Dataset entries:

▼▼▼

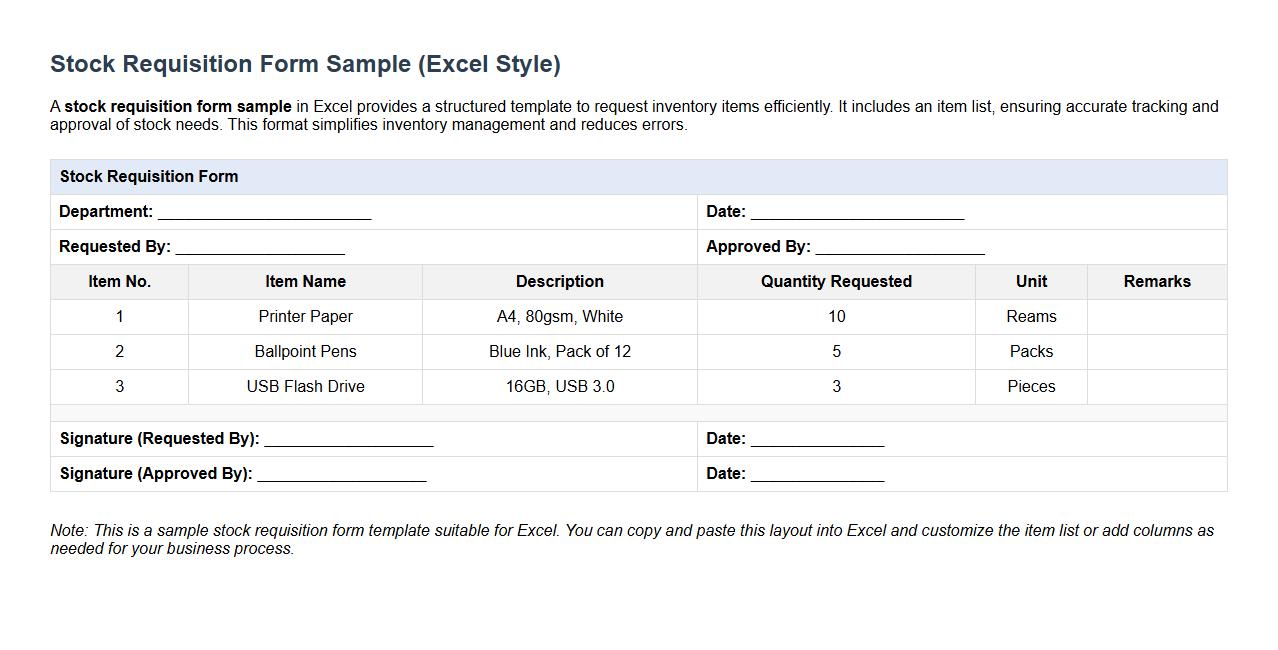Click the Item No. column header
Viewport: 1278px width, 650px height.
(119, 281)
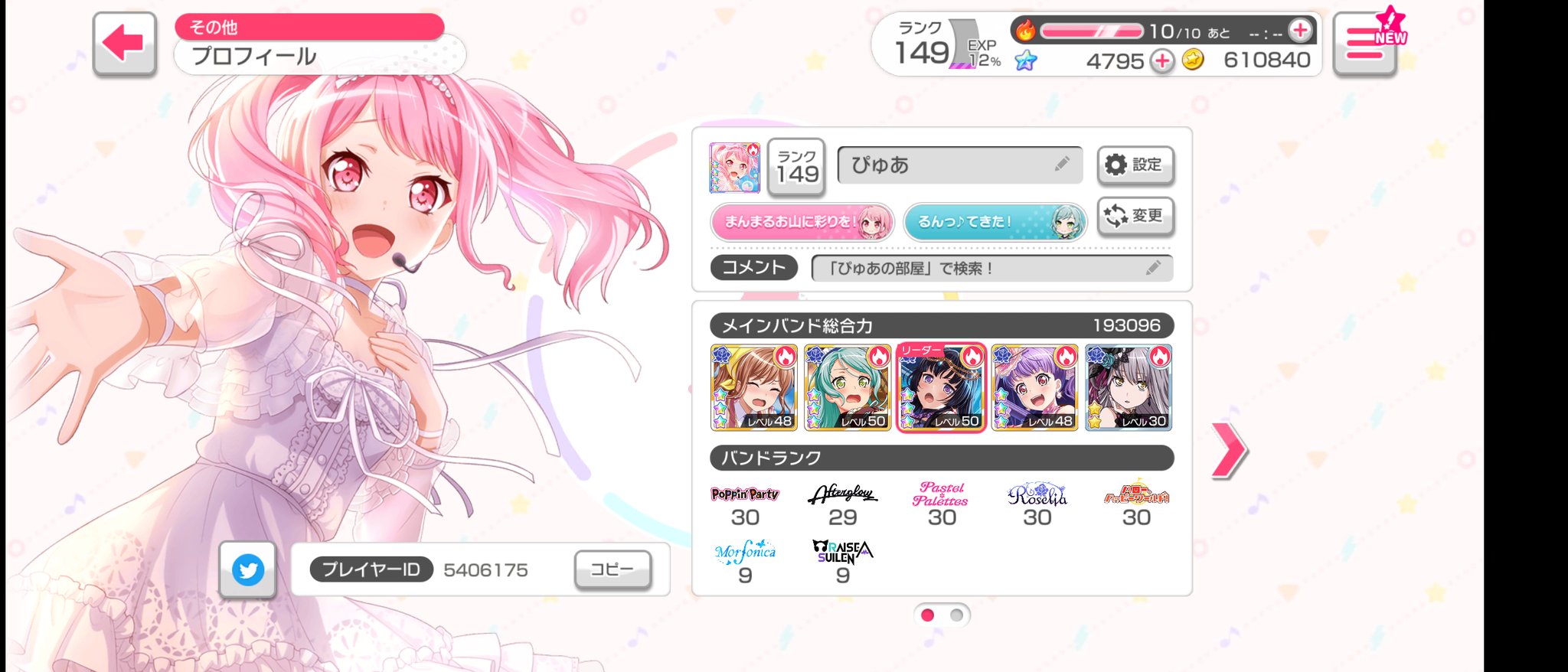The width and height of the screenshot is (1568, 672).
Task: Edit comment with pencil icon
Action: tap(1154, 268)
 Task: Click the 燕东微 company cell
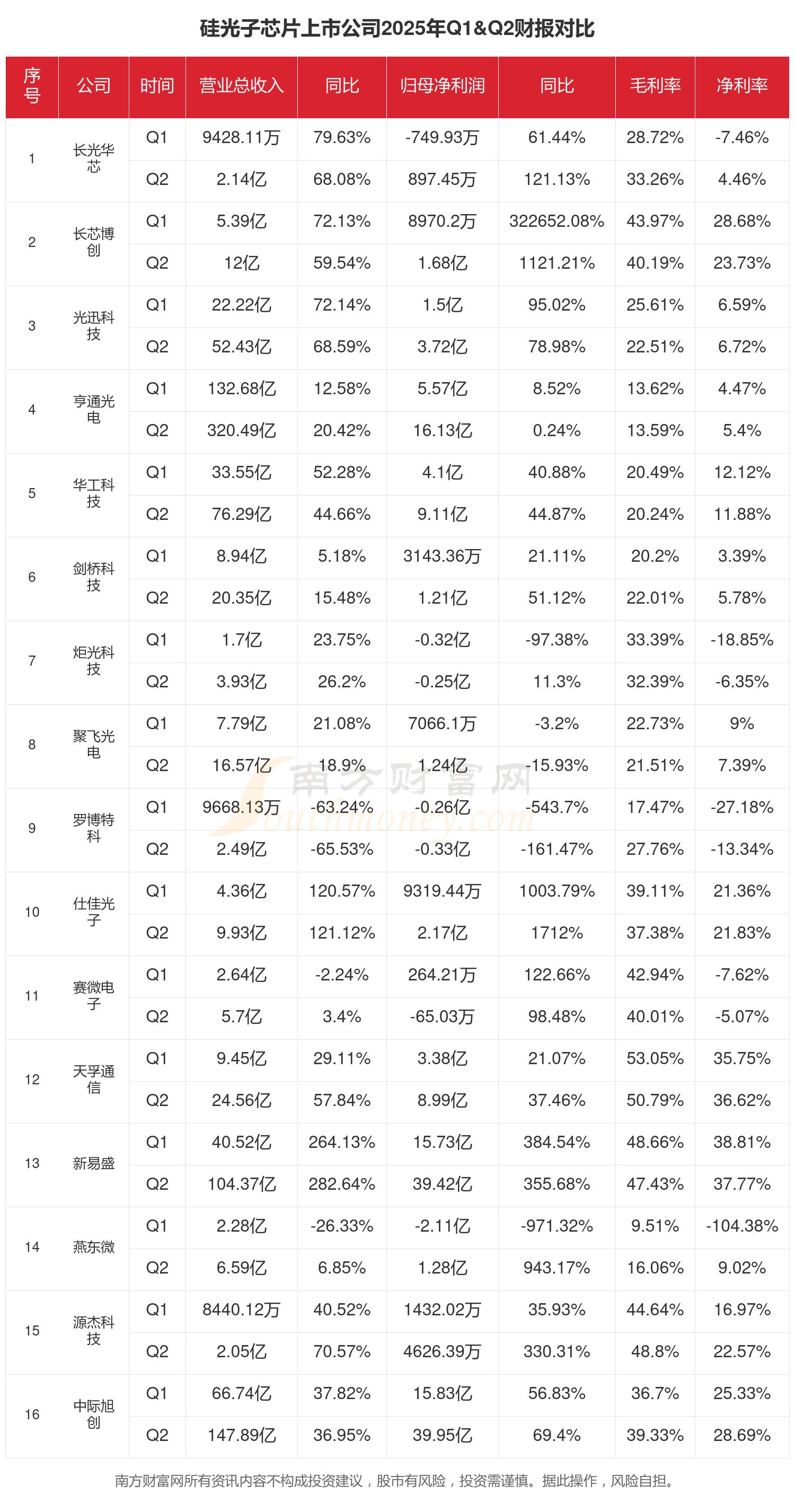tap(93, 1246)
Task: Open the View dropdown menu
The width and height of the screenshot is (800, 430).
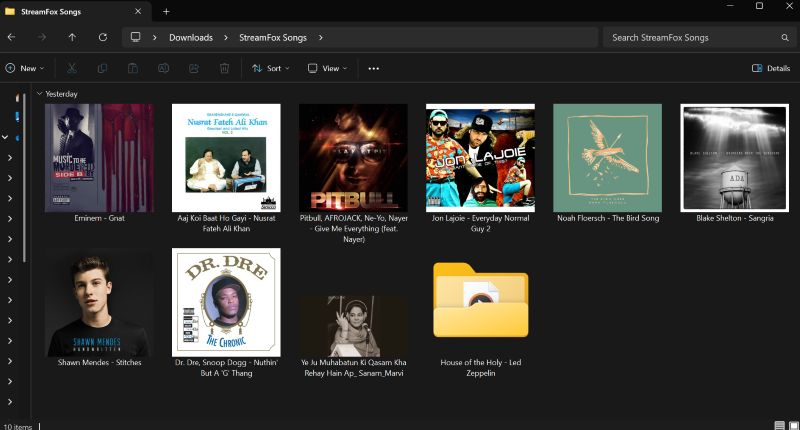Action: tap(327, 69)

▲▲▲

▶ [Task details]:
Here the job is to retype exactly the lines that start at the one containing "Task: Click the 燕东微 company cell" and run through the end of the records above, leaving out pictures.

▶ [Task solution]:
 Task: Click the 燕东微 company cell
tap(93, 1246)
Task: Open the View dropdown menu
The width and height of the screenshot is (800, 430).
Action: tap(327, 69)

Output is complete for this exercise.